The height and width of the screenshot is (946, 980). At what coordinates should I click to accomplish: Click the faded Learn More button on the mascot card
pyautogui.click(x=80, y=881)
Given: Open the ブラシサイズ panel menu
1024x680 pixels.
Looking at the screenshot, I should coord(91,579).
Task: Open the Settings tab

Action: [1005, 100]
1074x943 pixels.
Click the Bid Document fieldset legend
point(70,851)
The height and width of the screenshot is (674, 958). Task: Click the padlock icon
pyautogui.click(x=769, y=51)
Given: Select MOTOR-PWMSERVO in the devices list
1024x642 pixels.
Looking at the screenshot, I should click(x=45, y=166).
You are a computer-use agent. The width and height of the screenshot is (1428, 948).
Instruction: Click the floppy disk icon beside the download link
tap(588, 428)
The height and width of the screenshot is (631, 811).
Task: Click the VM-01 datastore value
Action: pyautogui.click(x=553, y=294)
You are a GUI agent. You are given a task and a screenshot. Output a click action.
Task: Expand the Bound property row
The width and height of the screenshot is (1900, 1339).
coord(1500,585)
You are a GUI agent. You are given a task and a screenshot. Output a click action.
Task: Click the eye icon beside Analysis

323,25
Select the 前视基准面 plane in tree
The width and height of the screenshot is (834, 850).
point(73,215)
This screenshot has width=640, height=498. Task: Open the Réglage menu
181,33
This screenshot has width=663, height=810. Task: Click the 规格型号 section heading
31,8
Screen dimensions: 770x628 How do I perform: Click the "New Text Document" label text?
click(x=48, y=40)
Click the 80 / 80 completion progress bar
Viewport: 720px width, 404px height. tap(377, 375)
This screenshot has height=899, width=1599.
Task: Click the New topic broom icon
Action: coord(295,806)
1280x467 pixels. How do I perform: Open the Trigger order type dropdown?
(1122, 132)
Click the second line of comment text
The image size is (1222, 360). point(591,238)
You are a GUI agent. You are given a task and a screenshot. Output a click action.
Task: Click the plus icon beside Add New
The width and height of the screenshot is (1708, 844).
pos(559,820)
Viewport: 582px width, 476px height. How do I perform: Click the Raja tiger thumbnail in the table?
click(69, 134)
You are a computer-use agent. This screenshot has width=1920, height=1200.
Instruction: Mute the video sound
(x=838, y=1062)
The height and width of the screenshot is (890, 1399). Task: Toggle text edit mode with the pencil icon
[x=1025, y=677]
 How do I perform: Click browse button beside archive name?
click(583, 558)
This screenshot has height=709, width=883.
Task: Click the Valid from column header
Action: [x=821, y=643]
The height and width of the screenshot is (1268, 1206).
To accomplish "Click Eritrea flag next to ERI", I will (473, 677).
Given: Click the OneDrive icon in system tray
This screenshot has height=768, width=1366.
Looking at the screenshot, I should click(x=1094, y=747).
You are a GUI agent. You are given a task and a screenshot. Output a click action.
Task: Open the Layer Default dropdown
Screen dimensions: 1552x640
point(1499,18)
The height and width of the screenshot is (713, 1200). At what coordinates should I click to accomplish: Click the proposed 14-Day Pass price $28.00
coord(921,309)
________________________________________
Please give back exactly the lines of the listing above that run from the one containing "Given: Select MOTOR-PWMSERVO" through the one containing "You are a computer-use agent. The", and only those.

Solution to the exercise:
Given: Select MOTOR-PWMSERVO in the devices list
1024x642 pixels.
Looking at the screenshot, I should click(x=45, y=166).
You are a computer-use agent. The width and height of the screenshot is (1428, 948).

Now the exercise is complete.